# Task list:
1. According to the biography of Claude DeBruhl below, what title was he given in 1967?
2. State whether each statement agrees with the biography of Claude DeBruhl below, and answer yes or no. Quote the deciding words of the biography for each. (a) DeBruhl served in the Navy Air Corps during World War II. (b) From 1969 to 1973, DeBruhl represented the 43rd district. (c) The construction company DeBruhl led built fewer than 100 homes.

# Document excerpt:
▼▼▼
Member of the North Carolina House of Representatives from the 45th district
- In office 1969–1973

Member of the North Carolina House of Representatives from the 43rd district
- In office 1973–1979

Personal details
- Born: January 15, 1915 Madison County, North Carolina, U.S.
- Died: September 4, 1982 (aged 67) Lanham, Maryland, US
- Party: Democratic
- Education: Asheville-Biltmore College Lenoir–Rhyne College

= Claude DeBruhl =

American politician

Claude DeBruhl (January 15, 1915 – September 4, 1982) was an American politician. He served five terms as a Democratic member of the North Carolina House of Representatives for both Buncombe County and Transylvania County. He was also an insurance broker, publisher, and real estate developer.

== Early life ==
DeBruhl was born in Madison County, North Carolina but spent most of his life in Buncombe County. His parents were Levasta Reece and William LeRoy DeBruhl.

He attended public schools in Buncombe County and graduated from Woodfin High School in Woodfin, North Carolina. He graduated from Asheville-Biltmore College in 1932. Lenoir–Rhyne College, and the Love Law School in Asheville, North Carolina. He also graduated from the Appraisal School at the University of Georgia.

== Career ==
DeBruhl served in the Navy Air Corps during World War II.

DeBruhl was a farmer and insurance broker and agent, owning Claude DeBruhl Agency, Inc. - Real Estate, Insurance, Bonds. He was a land developer, builder, and president of West Asheville Construction Company who built more than 500 homes. He was named Home Builder of the Year in Western North Carolina in 1967. He was president of the Western North Carolina Homebuilders Association from 1969 to 1970 and was a member of the Asheville Board of Realtors and the National Independent Fee Appraisers.
▲▲▲
# Information provided:
▼▼▼
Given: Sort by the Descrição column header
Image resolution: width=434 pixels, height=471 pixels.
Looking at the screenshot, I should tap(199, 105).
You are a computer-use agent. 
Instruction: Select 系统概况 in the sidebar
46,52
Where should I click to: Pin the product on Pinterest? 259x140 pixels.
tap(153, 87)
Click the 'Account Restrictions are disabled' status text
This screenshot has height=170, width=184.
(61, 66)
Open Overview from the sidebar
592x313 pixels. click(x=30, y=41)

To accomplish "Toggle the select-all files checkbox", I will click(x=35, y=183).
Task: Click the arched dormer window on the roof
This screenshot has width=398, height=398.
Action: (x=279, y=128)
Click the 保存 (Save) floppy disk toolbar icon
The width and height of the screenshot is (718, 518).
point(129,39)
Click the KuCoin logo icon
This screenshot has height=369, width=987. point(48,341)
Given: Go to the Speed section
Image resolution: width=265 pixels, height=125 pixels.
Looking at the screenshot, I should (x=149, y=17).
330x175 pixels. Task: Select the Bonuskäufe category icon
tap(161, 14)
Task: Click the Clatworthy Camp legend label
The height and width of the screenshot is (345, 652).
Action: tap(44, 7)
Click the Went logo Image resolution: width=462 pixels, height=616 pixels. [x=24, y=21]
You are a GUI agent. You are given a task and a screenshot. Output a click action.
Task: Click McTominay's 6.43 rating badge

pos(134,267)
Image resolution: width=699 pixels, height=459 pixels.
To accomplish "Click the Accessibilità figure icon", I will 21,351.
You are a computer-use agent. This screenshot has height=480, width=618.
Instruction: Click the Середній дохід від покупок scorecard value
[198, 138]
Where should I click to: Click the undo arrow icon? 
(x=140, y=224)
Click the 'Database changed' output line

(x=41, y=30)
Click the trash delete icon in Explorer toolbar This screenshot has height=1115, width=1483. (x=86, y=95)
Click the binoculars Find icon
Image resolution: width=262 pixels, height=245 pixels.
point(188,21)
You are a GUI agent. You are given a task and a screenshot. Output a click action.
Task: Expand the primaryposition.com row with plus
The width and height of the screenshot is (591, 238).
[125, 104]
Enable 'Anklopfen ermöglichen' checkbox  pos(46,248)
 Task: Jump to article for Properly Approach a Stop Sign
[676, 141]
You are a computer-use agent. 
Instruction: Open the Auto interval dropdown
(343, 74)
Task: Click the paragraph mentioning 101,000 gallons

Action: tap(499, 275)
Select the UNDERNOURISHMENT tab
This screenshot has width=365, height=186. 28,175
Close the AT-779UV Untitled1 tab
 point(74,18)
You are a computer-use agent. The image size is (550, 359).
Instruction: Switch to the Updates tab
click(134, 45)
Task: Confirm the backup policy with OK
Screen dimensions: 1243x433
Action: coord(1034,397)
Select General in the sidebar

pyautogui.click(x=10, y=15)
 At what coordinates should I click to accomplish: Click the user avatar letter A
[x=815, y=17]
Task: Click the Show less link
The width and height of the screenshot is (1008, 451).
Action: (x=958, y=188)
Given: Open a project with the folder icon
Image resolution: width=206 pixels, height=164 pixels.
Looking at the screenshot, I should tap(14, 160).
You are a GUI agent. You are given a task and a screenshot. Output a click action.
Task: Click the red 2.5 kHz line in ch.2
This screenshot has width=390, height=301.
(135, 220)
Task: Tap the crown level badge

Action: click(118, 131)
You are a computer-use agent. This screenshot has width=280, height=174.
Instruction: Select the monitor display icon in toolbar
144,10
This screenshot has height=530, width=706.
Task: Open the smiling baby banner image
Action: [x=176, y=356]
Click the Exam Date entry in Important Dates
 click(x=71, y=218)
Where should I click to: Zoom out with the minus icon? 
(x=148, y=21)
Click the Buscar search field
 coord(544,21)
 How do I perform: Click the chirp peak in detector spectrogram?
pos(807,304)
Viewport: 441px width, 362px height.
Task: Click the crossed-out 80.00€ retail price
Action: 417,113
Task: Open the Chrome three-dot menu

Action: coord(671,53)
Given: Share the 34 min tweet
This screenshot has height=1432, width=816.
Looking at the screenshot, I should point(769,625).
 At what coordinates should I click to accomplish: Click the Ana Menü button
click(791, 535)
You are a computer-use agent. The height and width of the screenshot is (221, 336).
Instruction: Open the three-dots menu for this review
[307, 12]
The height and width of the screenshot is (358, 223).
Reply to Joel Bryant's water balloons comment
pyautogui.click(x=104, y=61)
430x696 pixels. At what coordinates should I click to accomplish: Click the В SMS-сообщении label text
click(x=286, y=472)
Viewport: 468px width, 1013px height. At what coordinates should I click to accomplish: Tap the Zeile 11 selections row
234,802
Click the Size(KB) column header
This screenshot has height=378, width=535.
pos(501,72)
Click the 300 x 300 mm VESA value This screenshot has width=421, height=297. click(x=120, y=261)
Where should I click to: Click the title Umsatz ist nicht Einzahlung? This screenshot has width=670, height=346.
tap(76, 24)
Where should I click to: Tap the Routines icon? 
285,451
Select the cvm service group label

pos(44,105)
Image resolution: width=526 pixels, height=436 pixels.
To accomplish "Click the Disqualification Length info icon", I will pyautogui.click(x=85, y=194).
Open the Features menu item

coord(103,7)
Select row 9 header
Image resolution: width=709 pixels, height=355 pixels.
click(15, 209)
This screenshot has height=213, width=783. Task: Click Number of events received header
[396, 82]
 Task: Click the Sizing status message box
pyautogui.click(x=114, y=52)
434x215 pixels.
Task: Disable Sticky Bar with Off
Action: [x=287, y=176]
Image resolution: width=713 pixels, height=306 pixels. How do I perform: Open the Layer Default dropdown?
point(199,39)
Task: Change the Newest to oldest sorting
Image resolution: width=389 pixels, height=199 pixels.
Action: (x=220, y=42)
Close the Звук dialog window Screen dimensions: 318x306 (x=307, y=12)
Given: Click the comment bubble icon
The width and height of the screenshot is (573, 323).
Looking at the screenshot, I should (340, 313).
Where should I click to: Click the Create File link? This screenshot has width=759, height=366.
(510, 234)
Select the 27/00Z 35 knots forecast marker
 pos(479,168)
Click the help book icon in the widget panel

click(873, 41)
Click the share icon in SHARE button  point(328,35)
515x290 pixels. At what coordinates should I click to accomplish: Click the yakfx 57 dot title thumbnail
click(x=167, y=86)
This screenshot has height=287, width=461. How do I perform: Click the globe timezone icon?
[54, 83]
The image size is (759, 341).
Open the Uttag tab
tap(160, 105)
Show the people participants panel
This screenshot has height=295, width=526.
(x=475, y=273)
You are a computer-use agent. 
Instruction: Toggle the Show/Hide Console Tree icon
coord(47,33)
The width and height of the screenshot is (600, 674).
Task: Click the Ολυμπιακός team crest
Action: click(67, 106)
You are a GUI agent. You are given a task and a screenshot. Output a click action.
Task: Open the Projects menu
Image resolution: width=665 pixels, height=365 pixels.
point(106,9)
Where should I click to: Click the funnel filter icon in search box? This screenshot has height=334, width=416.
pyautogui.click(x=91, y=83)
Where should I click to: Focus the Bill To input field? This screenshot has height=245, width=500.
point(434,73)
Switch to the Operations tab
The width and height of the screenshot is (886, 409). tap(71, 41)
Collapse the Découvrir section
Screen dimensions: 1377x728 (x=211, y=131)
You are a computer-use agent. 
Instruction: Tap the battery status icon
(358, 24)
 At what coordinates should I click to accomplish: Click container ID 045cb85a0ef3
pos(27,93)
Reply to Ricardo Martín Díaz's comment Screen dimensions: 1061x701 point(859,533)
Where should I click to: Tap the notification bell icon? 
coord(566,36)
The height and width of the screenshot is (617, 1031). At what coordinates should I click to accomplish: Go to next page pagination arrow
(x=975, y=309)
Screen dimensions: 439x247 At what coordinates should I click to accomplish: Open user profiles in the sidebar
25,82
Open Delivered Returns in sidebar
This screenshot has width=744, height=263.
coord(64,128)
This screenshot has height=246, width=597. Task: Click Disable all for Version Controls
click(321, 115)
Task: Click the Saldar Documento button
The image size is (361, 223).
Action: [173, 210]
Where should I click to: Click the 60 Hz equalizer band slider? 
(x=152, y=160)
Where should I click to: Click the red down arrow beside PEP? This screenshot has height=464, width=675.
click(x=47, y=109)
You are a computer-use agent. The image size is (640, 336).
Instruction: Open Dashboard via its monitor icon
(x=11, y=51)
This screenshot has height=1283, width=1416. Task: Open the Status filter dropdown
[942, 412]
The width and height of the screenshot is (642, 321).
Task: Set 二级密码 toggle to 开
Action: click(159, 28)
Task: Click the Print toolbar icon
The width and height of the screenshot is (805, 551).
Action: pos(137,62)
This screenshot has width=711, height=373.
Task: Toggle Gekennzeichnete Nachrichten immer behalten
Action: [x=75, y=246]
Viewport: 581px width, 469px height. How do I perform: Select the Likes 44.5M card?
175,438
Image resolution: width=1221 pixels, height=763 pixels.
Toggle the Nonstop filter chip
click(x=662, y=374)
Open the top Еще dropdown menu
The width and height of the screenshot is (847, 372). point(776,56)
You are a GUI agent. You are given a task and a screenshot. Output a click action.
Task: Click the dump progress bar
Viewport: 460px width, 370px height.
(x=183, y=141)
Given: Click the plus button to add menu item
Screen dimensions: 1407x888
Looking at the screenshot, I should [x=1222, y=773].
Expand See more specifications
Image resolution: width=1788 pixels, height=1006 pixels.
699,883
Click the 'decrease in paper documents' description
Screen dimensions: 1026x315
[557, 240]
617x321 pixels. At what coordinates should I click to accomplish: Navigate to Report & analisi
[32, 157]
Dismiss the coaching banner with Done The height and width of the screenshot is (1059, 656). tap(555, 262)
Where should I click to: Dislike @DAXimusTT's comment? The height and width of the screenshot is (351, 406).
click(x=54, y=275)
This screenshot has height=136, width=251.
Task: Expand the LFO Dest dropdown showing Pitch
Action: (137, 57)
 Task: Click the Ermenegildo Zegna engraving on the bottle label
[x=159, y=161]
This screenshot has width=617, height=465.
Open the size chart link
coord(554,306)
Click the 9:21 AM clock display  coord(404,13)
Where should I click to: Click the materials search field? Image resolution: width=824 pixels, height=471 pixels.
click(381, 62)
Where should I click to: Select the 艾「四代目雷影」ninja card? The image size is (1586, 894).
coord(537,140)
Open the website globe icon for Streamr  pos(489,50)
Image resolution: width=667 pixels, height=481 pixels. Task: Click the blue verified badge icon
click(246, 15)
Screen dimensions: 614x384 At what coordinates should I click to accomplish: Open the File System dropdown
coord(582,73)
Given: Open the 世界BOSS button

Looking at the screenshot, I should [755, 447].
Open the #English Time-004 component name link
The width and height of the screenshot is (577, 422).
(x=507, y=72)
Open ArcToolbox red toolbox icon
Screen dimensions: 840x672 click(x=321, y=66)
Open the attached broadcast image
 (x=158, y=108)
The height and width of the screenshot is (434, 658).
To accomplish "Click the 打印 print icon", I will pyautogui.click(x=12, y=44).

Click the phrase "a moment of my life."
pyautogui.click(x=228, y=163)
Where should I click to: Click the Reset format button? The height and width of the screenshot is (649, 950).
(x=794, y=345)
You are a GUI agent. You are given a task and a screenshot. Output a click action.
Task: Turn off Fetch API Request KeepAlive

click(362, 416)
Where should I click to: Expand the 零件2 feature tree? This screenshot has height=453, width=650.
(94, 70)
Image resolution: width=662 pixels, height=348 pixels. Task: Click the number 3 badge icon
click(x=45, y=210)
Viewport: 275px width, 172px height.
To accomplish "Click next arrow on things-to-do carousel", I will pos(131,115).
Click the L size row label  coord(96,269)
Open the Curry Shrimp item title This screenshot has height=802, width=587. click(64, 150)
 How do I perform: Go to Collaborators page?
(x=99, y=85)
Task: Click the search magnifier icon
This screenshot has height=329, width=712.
▲▲▲
# Answers for the tasks:
1. He was named Home Builder of the Year in Western North Carolina.

2.
(a) Yes: "DeBruhl served in the Navy Air Corps during World War II."
(b) No: "Member of the North Carolina House of Representatives from the 45th district" and "In office 1969–1973"
(c) No: "president of West Asheville Construction Company who built more than 500 homes"